PROMPT: Lines from the one holding "Task: Click the" through the end of the entries, inclusive, form the whole output; reproduce them exactly and omit pictures.
(PROVIDED MATERIAL Opens)
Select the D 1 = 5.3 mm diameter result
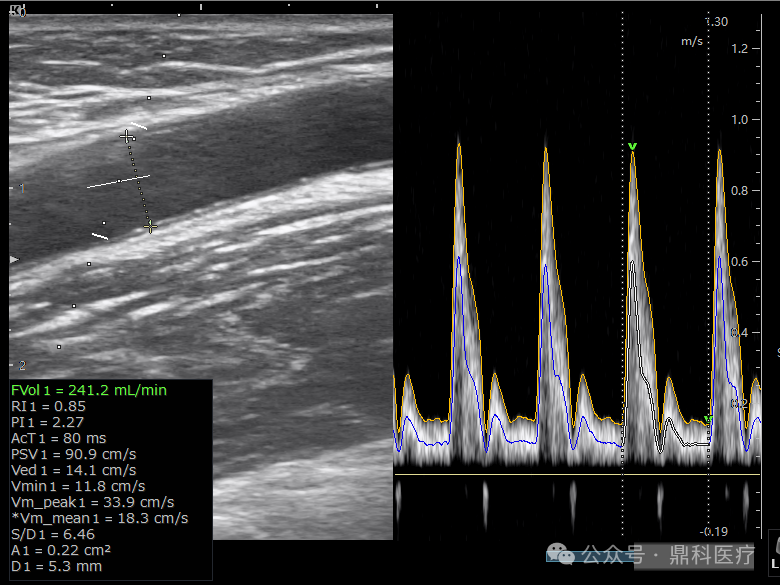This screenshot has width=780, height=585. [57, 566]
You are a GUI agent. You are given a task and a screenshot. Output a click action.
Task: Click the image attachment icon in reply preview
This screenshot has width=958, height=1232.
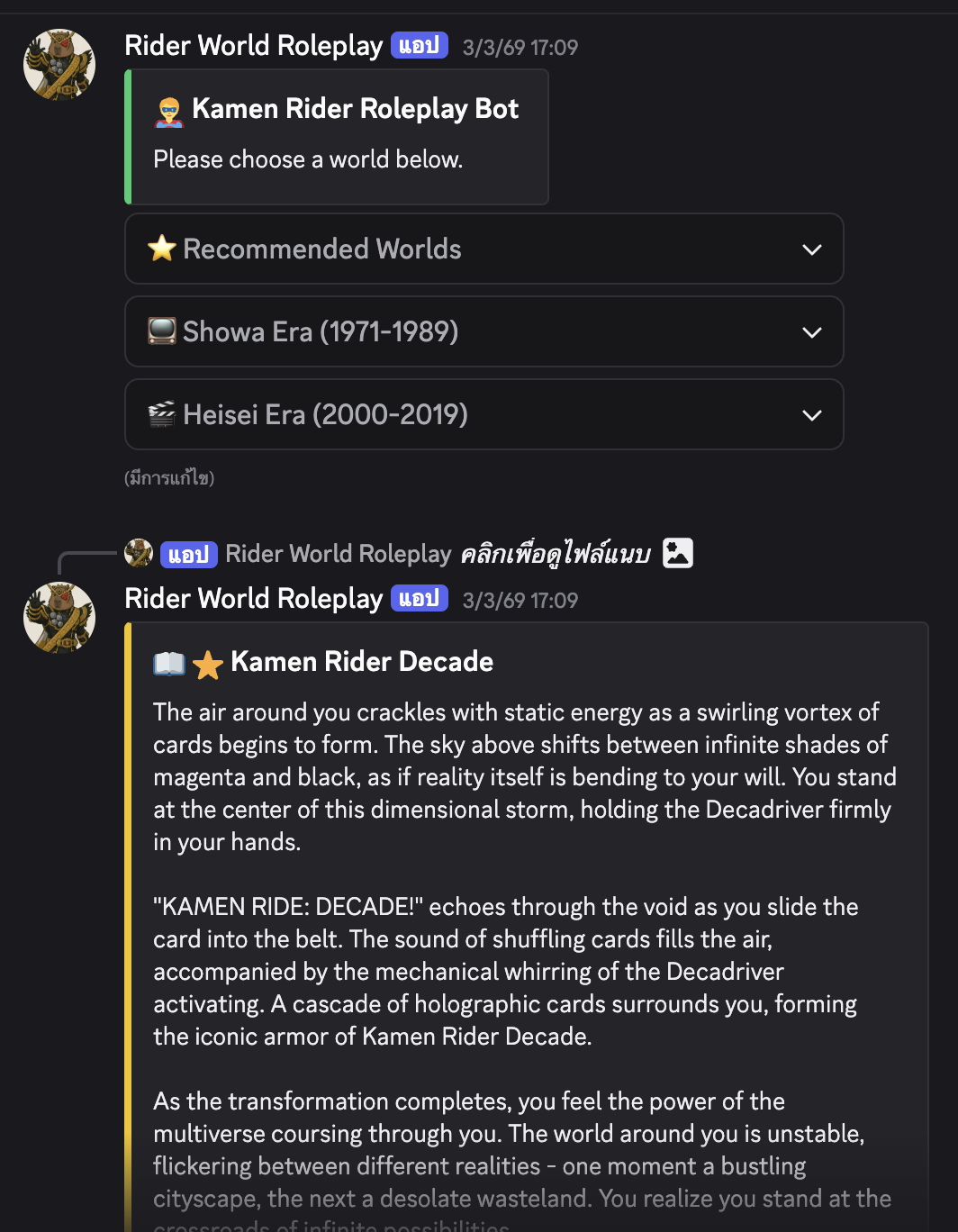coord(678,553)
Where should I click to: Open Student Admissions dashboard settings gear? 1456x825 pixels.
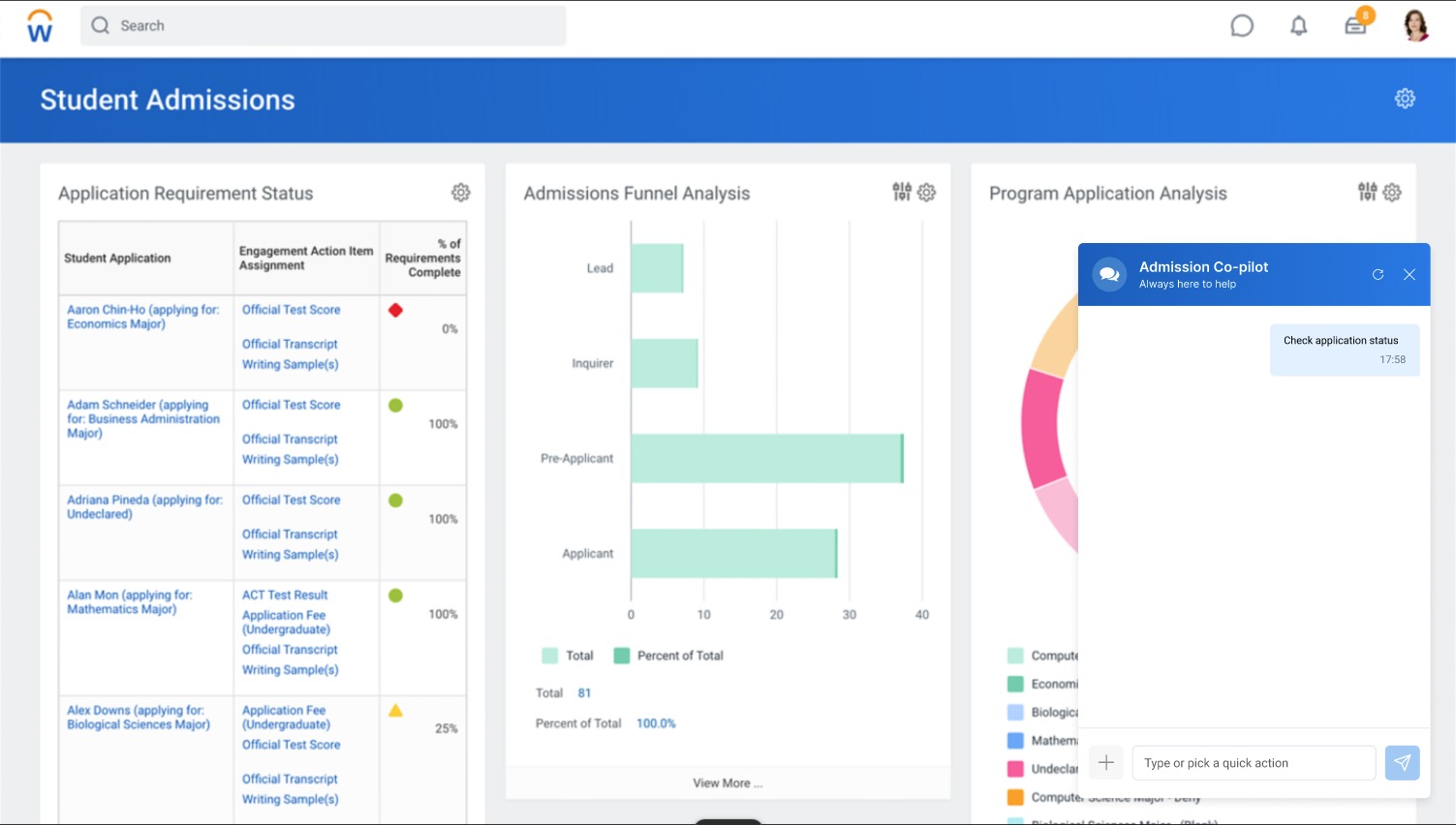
(PROVIDED MATERIAL Closes)
TASK RESULT:
Task: Click the image attachment icon in reply preview
This screenshot has width=958, height=1232.
coord(678,553)
Where should I click to: Open Student Admissions dashboard settings gear? 1456x825 pixels.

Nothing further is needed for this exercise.